Hans Friedrichs (November 9, 1875 – April 11, 1962) was a German military officer and politician. Between 1934 and 1945 he was mayor of Potsdam.

== Life ==
Friedrichs was born on November 9, 1875, in Demmin. He enlisted in the Imperial German Army in 1894, aged 19. Friedrichs served in the First World War, initially with the 3rd Foot Guards of the Prussian Guards Corps. From August 1916 he was a Captain and commander of the Assault Battalion No. 7. In this role Friedrichs participated in battles for the Chemin des Dames ridge.

After the conclusion of the First World War, Friedrichs remained in the post-war Reichswehr of the Weimar Republic. He was promoted to colonel and was assigned to Ohrdruf to supervise military training. In 1929 he retired from the Reichswehr, now ranked Major general, and moved to Potsdam.

-*-*-

#### PROBLEM SET:
1. Transcribe the passage from "After the conclusion" up to and including "moved to Potsdam." from the biography of Hans Friedrichs above.
2. According to the biography of Hans Friedrichs above, what unit did he command from August 1916?

#### INFORMATION PROVIDED:
-*-*-

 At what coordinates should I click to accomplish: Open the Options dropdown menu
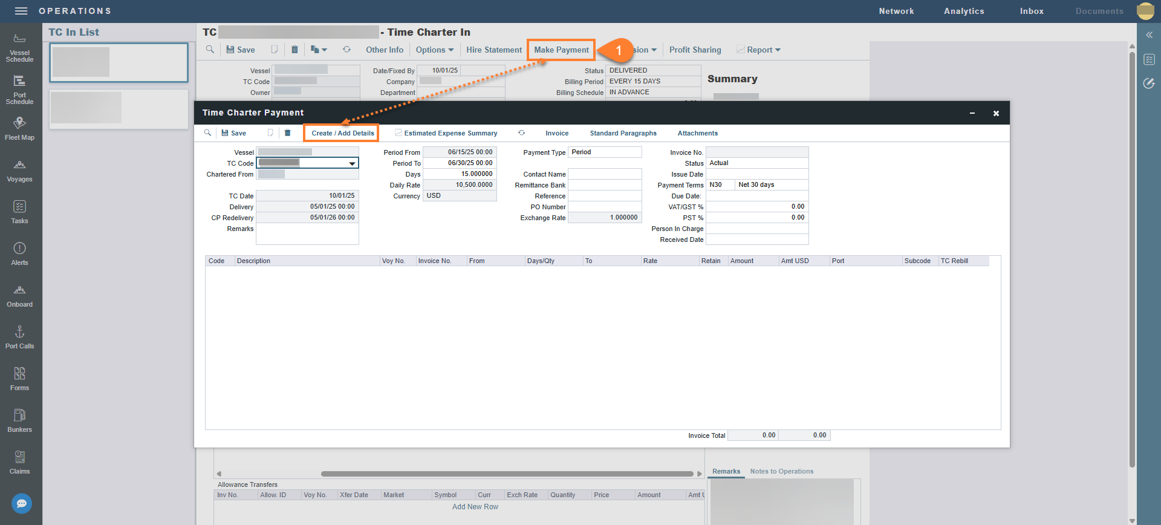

-*-*-

#### RESPONSES BY TASK:
1.
After the conclusion of the First World War, Friedrichs remained in the post-war Reichswehr of the Weimar Republic. He was promoted to colonel and was assigned to Ohrdruf to supervise military training. In 1929 he retired from the Reichswehr, now ranked Major general, and moved to Potsdam.

2. Assault Battalion No. 7